C. Boyd is not entitled to a writ requiring the trial court to review the motion to
withdraw
{¶ 18} Finally, Boyd also seeks a writ of mandamus ordering the trial court
“to conduct a proper review of the motion to withdraw as counsel, since [the trial
court] never ruled on said motion.” Even if such a failure to rule on the motion
would entitle Boyd to a writ of mandamus, the trial court did rule on the motion.
He is thus not entitled to such a writ. See State ex rel. Whiteside v. Fais, 91 Ohio
St.3d 463, 464, 746 N.E.2d 1113 (2001) (“Mandamus will not issue to compel an
act that has already been performed”).
III. CONCLUSION
{¶ 19} Boyd is not entitled to writs of mandamus or prohibition vacating his
convictions and sentence. We therefore affirm the Sixth District Court of Appeals’

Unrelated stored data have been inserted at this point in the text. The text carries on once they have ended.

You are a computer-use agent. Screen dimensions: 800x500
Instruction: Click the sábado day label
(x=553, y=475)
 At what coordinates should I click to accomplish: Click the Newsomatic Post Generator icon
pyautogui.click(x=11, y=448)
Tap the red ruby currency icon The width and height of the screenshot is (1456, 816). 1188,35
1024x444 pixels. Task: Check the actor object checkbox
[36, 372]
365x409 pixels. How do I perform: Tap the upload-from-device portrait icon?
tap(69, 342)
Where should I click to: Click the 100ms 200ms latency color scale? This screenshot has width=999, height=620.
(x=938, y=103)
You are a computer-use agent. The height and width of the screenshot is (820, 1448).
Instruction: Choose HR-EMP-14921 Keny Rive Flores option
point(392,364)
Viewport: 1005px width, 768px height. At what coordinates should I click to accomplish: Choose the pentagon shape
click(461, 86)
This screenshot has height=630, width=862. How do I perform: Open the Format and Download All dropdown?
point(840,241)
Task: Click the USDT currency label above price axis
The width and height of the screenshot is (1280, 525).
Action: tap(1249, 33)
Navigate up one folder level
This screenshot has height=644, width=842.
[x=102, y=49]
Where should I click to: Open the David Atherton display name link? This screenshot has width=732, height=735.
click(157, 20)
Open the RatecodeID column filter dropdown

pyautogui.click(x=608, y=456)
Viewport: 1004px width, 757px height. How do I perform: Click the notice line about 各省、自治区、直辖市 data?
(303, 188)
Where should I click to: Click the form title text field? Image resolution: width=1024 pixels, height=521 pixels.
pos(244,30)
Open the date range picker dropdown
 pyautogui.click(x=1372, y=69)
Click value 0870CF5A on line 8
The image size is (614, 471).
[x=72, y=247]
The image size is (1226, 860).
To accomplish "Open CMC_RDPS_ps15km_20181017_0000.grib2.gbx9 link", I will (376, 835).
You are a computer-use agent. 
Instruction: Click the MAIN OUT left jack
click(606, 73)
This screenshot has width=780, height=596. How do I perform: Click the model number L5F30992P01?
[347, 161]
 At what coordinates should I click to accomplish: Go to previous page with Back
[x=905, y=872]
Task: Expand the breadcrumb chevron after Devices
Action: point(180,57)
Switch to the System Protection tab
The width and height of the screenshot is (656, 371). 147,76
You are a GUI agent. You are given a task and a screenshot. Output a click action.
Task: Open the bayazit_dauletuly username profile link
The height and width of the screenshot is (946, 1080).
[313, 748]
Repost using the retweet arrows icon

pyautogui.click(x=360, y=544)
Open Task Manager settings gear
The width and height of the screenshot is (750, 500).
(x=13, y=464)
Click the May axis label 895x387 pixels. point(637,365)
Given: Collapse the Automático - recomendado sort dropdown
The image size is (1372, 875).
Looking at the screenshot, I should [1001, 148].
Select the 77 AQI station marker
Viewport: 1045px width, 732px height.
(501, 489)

judgments dismissing his complaints.
Judgments affirmed.
KENNEDY, C.J., and FISCHER, DEWINE, DONNELLY, STEWART, BRUNNER,
and DETERS, JJ., concur.
_________________
Deonta Boyd, pro se.
Kevin J. Baxter, Erie County Prosecuting Attorney, and Kristin R. Palmer,
Assistant Prosecuting Attorney, for appellee.